# Highpoint Rocketraid 2740 Woes (Part 2)



## JPl33t (Jan 30, 2014)

Part 1 can be found here.
I'm at a loss, and would really appreciate any help.


----------



## JPl33t (Feb 1, 2014)

Any devs out there or folks who have used this controller before?


----------



## Terry_Kennedy (Feb 3, 2014)

JPl33t said:
			
		

> Any devs out there or folks who have used this controller before?


Your link is returning "Internal Server Error" at the moment, so I can't see what was in Part 1.

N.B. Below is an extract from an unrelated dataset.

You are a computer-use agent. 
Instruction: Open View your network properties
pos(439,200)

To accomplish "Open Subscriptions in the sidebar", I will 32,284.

These controllers aren't used by that many users. bsdstats (which has a very small sample size) show hptrr(4) and related drivers used on only 2 systems (contrast with mfi(4), which has 175 systems reported.

I also seem to remember a number of complaints about both the controller (it doesn't allow an easy way to detect it separately from the generic chip it is based on - search for the hw.hptrr.attach_generic sysctl knob to read more about that) and the vendor's support (see this post for an example).

I think your best bet would be to file a bug report and see if someone picks it up. Even on the latest FreeBSD release, 10.0, the last work on the driver (other than tagging it for the release) was well over 5 years ago.

Sorry to be the voice of gloom...


----------